Cidade de Deus (City of God)

Cidade De Deus  (City of God) directed by Fernando Meirelles and released in 2002, depicts the favelas of Rio de Janeiro during the 1960-1970s. This film shows the struggle for power within these slum cities. Meirelles constructs a very believable replication of the physical conditions found in actual Brazillian favelas. Controlled by drug lords, the tennants of City of God had to endure highly volatile conditions interspersed with moments of relative calm. These moments were represented in the film as great crowds gather for dance parties and in another  scene where couples are out for diner and a voice over explains that they were only able to enjoy a night out because of the recent calm brought on by Lil Ze’s tight control. Though the film focused on the drug racketeering that dominated the City of God, throughout are images of the many other means of work that faveladors would obtain in order to survive. Favelados who did survive would help to strengthen the permanence of these impromptu communities and further establish them as an integral part of the cities they thronged to.  

The opening scene of the movie shows the shabby constructs of the shacks that lined the unpaved roads of City of God. As noted in Julio Pino’s article Labor in the Favelas of Rio de Janeiro, 1940-1969, Favelas like these came about as rural workers fled the intolerable working conditions of farming in search of better jobs in the metropolitian areas. Coming to the city with little or no money, housing was an immediate quadary and out of necessity the tennants of these favelas constructed primitive shacks out of whatever scraps could be found. According to Pino’s article, the labor movement from rural to urban areas started around 1929 but by 1960 “the number of favelas in Rio rose to 147 with a population of 335,063″ (22).Pinos research shows that the majority of able bodied workers who found work typically found temporary jobs that paid below the minimum wage. The majority of jobs were found in domestic work for women or construction work for men.Very few would have had jobs like the one portrayed in the film of Goose and Rocket’s father being a fisherman where he actually worked for him self which was called biscate, or someone who had “full-time self-employment in petty commodity production and trade” (Pino 19). With few options, it is realistic that the young kids who became self proclaimed hoods would look to any available way to make money and secure respect among the community.

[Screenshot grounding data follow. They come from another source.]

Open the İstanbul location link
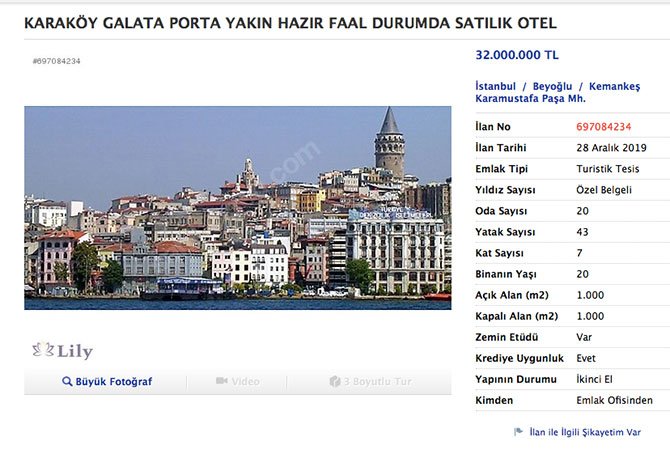670x471 pixels. (x=495, y=86)
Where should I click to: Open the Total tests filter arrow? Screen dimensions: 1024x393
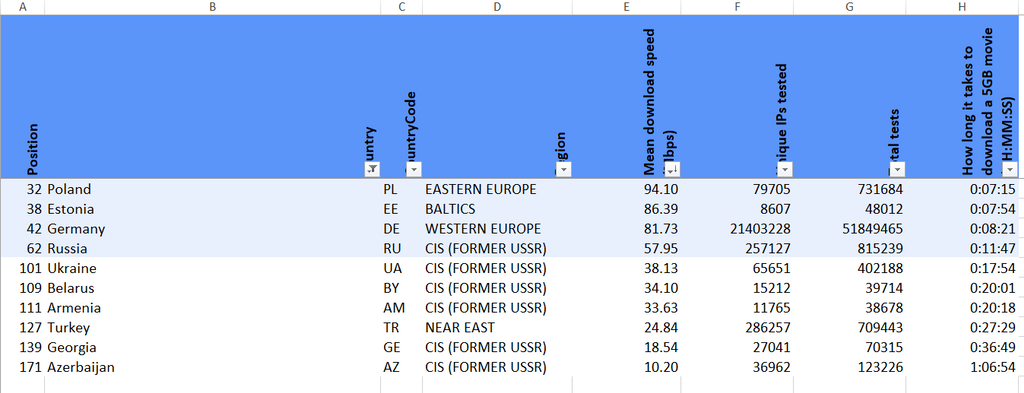(x=897, y=169)
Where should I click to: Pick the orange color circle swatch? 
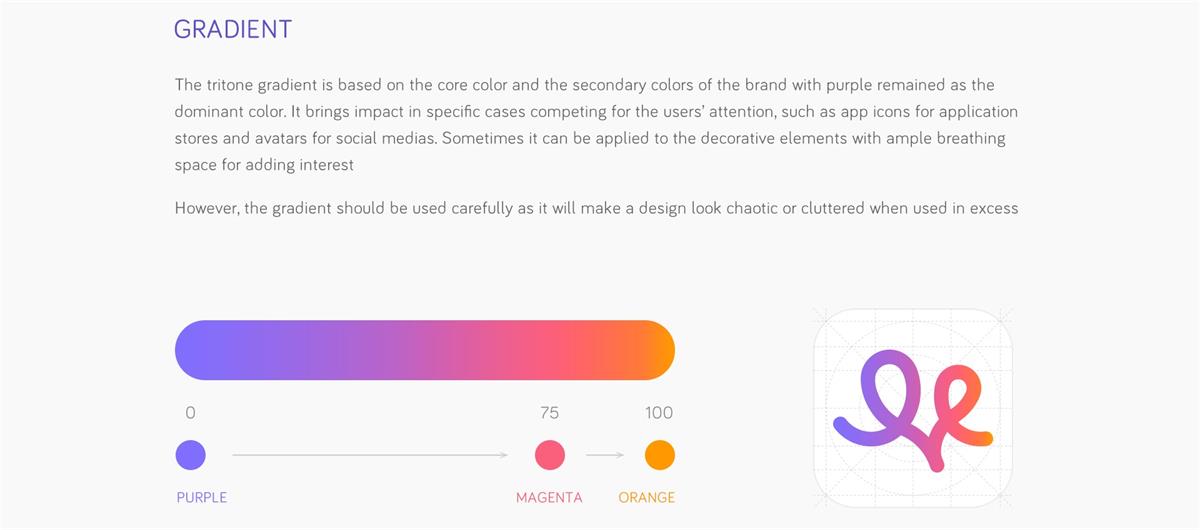click(x=660, y=455)
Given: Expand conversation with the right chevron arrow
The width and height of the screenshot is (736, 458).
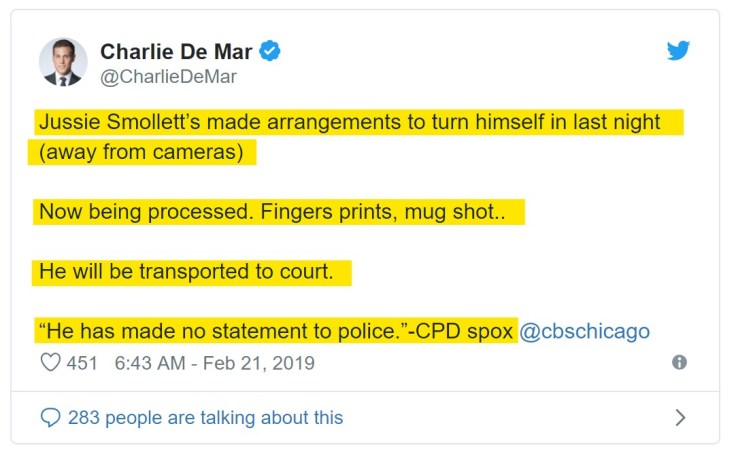Looking at the screenshot, I should click(680, 417).
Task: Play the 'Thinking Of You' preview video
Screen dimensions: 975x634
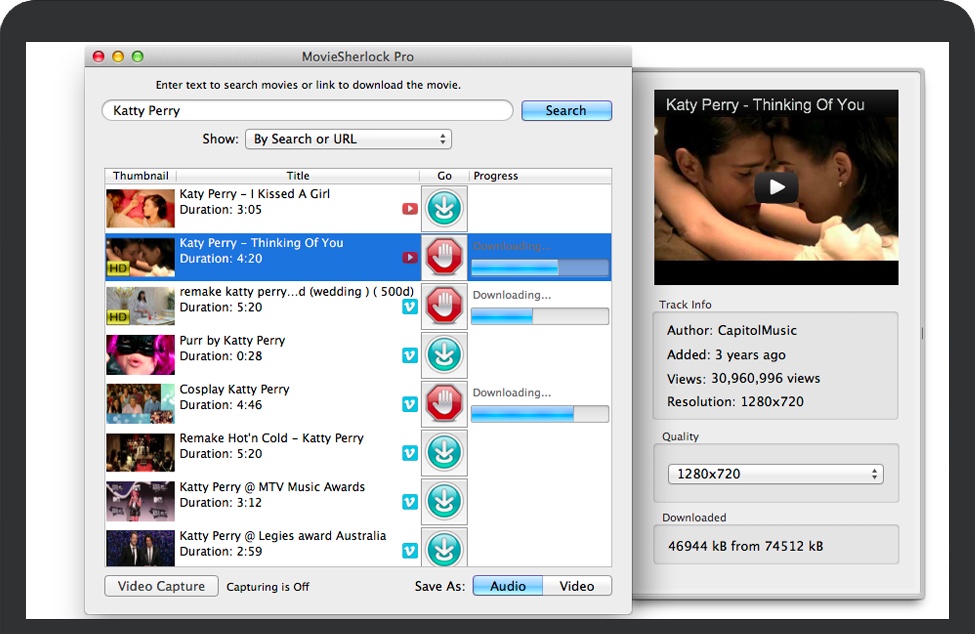Action: click(x=776, y=187)
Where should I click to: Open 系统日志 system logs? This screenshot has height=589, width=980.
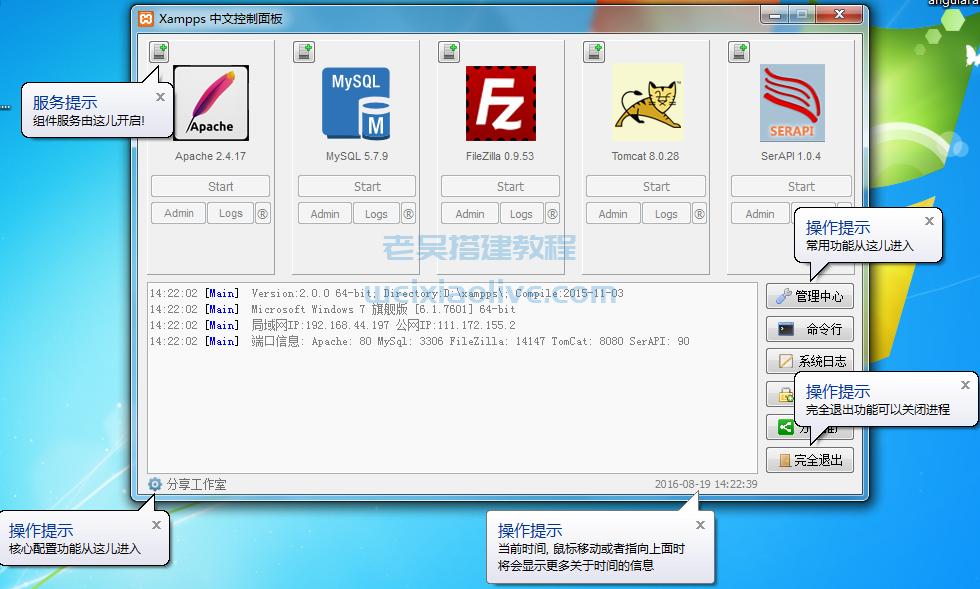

The policing of City of God was almost non-existant. This live-and-let-live attitude is possible based on the article by Ney do Santos Oliveira’s Favelas and Ghettos, Race and Class in Rio deJaneiro and New York City which in summary conceals that economically the whole city benefited from the cheap labor provided by the favelados and that little governmental solutions were found to help the poverty of these cities.  The film demonstrated that the police would only interviene when the hoods began to gain the attention of the media. It is easy to speculate a number of reasons for this level of involvement of the police but on a whole it seems that if the favelas went on completely unchecked, their chaos could have ripple effects into the social and economy stability of the whole of Rio de Janeiro.